The White House moves the US to migrants held at the Guantanamo base. These are 40 people, including 23 “highly dangerous,” according to President Donald Trump's administration.
President Donald Trump's government has removed the last migrants retained at its Naval Bay of Guantanamo BayCuba, and has sent them back to the United States while waiting for their deportation.
Two US defense officials informed the Voice of America On Wednesday that 40 detainees, including 23 “highly dangerous illegal foreigners”, imprisoned at the base arrest center, were transferred to Louisiana on Tuesday.
The officials, who spoke on condition of anonymity to be able to refer to the operation, affirmed that the detainees were transferred in a non -military aircraft by order of officials of the Customs Immigration and Control Service (ICE).
Neither the ICE nor its parent agency, the Department of National Security, have responded to the requests for comments.
Last week, in response to an updated information request on the detainees in Guantanamo, an ICE spokesman declined to comment “due to pending litigation.”
ICE and the Department of National Security (DHS), which have led deportation efforts in the United States during Trump's presidency, have repeatedly refused to answer questions about the identity of detainees, their countries of origin or the crimes that are charged to them.
The US National Security, Kristi Noem, declared on social networks that many of the “highly dangerous illegal foreigners” sent to Guantanamo are members of the Venezuelan Gang Train of Aragua And they have confessed or have been accused of murder, attempted murder, aggression, drug trafficking and drug -related crimes.
The Trump government announced at the end of January its plans to use the American naval base in Guantanamo to stop migrants who would be deported.
At that time, Noem told the press that the facilities would be used to house “the worst among the worst.”
The Secretary of Defense, Pete Hegesh, who also spoke at the end of January, He described the Guantanamo detention center As “the perfect place” to house criminals who would be deported, but also said that the installation, initially built in the 1990s, would also open for non -violent migrants waiting for deportation.

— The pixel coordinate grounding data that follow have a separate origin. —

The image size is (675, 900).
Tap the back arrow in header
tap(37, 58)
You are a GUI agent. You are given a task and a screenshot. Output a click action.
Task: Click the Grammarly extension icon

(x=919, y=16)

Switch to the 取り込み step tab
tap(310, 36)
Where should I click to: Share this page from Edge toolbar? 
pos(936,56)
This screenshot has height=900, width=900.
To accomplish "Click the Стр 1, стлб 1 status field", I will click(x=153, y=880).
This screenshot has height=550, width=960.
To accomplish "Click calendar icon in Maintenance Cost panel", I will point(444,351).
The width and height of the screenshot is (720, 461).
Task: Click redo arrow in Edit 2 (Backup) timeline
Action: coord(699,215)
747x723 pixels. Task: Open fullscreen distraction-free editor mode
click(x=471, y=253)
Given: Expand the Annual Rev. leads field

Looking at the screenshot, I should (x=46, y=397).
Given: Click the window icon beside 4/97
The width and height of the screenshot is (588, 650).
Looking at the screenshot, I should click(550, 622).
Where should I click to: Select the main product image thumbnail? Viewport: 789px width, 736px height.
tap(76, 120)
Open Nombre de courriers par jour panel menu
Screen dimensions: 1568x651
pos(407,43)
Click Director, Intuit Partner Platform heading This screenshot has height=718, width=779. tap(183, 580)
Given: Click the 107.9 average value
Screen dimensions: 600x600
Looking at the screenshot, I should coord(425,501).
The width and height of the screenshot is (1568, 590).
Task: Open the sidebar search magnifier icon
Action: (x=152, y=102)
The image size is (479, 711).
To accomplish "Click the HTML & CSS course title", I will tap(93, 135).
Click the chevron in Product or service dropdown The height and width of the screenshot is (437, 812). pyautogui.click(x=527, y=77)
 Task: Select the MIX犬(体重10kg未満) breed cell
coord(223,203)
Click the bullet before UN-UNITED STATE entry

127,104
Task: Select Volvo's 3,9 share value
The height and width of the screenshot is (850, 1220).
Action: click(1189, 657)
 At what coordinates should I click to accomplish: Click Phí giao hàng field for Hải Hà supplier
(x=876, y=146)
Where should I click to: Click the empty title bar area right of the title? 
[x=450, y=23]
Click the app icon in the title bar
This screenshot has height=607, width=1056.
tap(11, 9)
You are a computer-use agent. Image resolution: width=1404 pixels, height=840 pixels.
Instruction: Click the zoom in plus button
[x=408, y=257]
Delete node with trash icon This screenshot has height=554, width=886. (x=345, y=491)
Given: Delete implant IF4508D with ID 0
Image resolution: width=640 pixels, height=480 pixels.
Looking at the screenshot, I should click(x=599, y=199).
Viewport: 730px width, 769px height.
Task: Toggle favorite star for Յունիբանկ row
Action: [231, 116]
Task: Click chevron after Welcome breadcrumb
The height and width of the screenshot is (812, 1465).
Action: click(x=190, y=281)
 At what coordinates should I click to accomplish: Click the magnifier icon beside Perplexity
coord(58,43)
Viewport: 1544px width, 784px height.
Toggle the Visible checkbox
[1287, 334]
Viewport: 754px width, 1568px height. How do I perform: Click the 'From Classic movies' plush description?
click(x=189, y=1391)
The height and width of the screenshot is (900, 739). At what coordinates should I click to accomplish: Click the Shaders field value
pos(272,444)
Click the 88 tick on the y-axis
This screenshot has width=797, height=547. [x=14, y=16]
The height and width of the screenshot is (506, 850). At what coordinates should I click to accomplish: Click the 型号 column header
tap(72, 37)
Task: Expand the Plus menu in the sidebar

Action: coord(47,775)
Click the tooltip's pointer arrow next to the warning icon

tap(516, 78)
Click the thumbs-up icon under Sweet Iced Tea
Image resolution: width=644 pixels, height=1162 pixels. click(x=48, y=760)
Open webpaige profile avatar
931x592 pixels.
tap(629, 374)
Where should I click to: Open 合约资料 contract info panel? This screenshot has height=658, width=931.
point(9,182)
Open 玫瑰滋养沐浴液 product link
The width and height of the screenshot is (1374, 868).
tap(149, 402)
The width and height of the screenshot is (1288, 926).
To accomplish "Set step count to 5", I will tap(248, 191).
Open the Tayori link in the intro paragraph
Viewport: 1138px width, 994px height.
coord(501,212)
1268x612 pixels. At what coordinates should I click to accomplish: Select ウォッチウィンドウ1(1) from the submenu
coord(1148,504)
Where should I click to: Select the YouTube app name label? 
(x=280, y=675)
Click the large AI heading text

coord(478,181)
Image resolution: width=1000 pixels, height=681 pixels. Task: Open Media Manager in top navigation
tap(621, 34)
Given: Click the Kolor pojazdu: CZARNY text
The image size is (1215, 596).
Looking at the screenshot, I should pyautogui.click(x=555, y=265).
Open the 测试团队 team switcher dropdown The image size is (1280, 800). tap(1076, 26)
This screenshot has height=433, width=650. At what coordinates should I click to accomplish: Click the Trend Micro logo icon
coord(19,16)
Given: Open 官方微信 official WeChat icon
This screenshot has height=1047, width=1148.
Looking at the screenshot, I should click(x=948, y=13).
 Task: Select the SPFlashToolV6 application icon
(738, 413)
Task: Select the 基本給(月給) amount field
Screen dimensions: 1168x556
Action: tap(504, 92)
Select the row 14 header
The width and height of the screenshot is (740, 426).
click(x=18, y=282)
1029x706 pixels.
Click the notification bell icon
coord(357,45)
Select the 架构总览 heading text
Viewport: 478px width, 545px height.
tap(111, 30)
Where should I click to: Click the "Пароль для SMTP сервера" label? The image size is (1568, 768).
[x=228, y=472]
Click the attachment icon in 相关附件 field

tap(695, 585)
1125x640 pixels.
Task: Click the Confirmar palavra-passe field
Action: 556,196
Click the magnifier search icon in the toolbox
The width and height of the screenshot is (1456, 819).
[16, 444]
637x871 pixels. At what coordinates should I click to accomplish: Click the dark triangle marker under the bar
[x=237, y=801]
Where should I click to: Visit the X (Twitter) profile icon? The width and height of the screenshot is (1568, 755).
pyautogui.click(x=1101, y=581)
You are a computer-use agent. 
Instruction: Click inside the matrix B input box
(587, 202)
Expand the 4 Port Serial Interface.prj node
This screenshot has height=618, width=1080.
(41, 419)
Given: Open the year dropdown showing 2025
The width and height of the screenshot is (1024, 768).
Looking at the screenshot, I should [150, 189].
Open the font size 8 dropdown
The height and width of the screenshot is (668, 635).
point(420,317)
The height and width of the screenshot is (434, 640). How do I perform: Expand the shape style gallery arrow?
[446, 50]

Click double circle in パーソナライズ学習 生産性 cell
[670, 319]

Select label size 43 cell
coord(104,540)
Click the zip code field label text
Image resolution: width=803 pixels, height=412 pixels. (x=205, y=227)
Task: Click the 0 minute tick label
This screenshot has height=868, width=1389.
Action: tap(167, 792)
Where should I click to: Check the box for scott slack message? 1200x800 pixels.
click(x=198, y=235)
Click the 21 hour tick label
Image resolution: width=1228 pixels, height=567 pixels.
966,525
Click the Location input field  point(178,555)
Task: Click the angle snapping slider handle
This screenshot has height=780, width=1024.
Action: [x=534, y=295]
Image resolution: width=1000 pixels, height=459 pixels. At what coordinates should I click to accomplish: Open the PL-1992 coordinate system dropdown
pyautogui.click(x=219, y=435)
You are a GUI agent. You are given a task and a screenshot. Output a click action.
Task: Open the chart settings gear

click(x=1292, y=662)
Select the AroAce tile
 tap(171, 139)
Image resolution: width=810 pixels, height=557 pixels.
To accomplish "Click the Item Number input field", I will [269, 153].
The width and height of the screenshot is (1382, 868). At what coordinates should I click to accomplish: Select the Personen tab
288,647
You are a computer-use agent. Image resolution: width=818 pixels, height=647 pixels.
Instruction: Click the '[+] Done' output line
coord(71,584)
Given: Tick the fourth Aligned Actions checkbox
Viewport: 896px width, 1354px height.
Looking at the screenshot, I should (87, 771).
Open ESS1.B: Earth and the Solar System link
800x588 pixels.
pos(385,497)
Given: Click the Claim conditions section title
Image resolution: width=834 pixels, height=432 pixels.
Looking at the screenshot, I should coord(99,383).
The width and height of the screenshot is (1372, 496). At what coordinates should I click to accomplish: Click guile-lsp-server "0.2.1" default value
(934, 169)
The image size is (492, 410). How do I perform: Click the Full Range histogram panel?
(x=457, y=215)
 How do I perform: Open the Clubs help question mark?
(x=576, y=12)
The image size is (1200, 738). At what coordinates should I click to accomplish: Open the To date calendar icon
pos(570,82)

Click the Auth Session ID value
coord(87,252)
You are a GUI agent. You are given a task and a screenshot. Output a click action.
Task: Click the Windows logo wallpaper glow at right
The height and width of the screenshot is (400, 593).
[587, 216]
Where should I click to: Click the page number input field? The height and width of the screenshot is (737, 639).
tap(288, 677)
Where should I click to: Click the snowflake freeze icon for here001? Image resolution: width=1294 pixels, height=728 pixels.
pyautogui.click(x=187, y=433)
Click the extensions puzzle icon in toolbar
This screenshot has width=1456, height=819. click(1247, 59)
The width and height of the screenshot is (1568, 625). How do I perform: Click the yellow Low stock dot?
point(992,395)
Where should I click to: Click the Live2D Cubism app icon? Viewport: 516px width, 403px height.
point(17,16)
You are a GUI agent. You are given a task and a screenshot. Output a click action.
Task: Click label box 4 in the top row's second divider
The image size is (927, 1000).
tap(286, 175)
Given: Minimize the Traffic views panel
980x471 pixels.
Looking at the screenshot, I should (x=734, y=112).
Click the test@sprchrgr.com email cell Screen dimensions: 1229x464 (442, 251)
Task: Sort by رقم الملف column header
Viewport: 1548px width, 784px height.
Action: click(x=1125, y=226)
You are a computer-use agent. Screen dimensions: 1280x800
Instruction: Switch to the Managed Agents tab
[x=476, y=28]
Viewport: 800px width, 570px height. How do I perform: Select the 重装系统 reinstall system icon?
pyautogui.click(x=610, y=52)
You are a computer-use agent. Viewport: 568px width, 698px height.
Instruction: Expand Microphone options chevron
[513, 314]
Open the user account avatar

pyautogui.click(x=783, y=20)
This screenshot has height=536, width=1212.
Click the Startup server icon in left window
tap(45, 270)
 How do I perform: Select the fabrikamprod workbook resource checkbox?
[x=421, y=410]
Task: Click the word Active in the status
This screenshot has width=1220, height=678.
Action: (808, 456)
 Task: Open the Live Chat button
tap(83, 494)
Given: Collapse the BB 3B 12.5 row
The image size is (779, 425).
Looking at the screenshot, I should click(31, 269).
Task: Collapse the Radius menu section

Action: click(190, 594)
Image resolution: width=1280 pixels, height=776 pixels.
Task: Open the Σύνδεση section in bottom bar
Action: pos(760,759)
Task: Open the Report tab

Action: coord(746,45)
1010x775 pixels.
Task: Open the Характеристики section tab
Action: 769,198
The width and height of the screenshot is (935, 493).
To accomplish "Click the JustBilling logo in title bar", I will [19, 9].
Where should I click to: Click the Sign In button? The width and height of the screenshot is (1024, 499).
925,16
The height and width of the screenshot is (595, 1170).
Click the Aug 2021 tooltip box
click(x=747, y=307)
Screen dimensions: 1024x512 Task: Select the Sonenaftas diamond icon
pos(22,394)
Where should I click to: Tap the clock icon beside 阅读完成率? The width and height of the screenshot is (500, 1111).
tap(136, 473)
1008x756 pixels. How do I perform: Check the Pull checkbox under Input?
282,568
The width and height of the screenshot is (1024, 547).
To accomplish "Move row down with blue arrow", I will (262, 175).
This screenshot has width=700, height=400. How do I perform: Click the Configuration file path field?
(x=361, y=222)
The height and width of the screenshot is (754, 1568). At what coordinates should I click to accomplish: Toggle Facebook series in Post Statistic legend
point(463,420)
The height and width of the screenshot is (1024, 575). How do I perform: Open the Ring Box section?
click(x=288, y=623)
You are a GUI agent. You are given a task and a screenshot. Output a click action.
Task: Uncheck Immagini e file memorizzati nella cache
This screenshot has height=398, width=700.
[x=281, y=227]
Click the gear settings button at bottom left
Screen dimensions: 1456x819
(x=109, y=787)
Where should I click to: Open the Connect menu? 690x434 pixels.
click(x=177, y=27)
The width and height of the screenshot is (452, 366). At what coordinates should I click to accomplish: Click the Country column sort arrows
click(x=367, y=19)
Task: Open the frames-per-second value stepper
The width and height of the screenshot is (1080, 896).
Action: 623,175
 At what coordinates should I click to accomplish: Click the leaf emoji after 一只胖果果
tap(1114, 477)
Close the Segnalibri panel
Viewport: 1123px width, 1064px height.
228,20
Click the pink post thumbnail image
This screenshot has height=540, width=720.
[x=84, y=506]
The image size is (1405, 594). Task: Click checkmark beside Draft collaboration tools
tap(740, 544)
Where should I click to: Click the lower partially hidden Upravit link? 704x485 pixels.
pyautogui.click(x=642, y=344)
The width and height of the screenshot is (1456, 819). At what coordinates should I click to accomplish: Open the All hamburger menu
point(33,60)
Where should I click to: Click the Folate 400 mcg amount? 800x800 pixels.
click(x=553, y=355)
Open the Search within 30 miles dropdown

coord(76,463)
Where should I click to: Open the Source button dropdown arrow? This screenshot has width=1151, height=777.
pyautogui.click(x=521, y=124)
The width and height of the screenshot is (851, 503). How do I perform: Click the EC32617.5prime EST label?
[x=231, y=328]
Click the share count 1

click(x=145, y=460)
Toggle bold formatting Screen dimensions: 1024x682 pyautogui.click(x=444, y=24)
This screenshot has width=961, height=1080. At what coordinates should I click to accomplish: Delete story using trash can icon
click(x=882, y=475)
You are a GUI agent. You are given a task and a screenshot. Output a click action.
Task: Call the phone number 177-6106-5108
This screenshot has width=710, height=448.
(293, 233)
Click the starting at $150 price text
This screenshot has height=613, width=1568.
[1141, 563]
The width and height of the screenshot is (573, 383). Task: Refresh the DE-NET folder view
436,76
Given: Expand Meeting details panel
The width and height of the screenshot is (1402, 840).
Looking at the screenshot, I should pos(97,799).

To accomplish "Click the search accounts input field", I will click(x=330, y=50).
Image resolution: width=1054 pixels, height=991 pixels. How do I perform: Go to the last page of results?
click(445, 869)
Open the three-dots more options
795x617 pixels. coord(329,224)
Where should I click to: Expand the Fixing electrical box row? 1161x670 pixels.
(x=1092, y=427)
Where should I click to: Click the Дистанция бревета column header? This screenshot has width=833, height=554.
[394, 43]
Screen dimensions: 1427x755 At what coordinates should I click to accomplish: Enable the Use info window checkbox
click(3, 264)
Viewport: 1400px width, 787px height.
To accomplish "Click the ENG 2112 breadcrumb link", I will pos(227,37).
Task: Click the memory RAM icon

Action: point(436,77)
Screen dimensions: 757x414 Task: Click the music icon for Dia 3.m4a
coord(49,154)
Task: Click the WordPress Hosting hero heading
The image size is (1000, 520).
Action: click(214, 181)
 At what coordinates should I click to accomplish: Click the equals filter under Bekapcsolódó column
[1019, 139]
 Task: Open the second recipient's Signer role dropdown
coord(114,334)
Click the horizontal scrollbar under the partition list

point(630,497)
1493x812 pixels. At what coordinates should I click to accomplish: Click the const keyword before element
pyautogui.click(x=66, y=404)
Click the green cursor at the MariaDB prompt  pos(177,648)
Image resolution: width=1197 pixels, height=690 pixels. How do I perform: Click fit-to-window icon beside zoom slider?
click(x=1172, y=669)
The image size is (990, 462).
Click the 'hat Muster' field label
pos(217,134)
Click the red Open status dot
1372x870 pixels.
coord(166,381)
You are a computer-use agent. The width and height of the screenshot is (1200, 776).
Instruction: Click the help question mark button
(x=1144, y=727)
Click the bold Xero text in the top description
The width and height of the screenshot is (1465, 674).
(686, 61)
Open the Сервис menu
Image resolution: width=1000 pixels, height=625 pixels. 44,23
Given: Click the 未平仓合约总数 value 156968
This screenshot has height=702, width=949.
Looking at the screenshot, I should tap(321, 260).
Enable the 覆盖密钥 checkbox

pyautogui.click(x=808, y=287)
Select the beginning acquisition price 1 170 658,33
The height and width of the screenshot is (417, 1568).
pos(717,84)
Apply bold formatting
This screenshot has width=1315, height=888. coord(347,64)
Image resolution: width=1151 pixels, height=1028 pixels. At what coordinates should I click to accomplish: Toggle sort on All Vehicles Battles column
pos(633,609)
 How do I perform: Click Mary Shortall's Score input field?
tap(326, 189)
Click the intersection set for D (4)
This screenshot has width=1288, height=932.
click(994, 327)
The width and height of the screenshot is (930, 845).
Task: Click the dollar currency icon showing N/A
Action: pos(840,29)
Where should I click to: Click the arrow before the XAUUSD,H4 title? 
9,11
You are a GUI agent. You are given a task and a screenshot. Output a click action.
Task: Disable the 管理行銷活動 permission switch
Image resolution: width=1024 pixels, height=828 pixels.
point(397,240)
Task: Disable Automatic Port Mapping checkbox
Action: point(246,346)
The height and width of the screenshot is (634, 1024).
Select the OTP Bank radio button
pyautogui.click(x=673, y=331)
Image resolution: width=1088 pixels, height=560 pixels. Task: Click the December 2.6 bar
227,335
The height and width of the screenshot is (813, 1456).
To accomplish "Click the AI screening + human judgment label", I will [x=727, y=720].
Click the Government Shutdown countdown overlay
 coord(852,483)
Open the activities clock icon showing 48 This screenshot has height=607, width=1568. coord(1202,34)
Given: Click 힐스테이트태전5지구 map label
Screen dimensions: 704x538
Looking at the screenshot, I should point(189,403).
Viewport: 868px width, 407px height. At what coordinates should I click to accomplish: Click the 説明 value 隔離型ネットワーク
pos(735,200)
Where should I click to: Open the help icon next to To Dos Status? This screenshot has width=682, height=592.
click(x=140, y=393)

The first detainees began arriving at the Guantanamo base in February aboard US military cargo aircraft, some of which remained there days or weeks before being deported.
Sometimes, the base came to house almost 200 detainees between prison and migrant facilities.
Last month, ICE deported 177 detainees from the Guantanamo base to Honduras, from where they would be transferred to Venezuela for repatriation, before bringing more arrested.
Immigrant rights groups, including the American Union of Civil Liberties (ACLU), have filed multiple demands against the US government for the use of Guantanamo Bay.
A claim, filed earlier this month, seeks to prevent US officials from transferring migrants to the base, claiming that these transfers violate US law.
A previous demand, filed in February, claimed that the US government had prevented relatives and lawyers from contacting the detainees.
The DHS has dismissed the accusations in the demands.
“The American Union of Civil Liberties (ACLU) seems much more interested in promoting the opening of borders and disturbing public security missions than in protecting the civil freedoms of Americans; They should consider changing their name, ”said a DHS spokesman to the Voa Earlier this month.
“Meanwhile, we will continue working with the Department of Justice to defend ourselves from these unfounded legal challenges,” he added.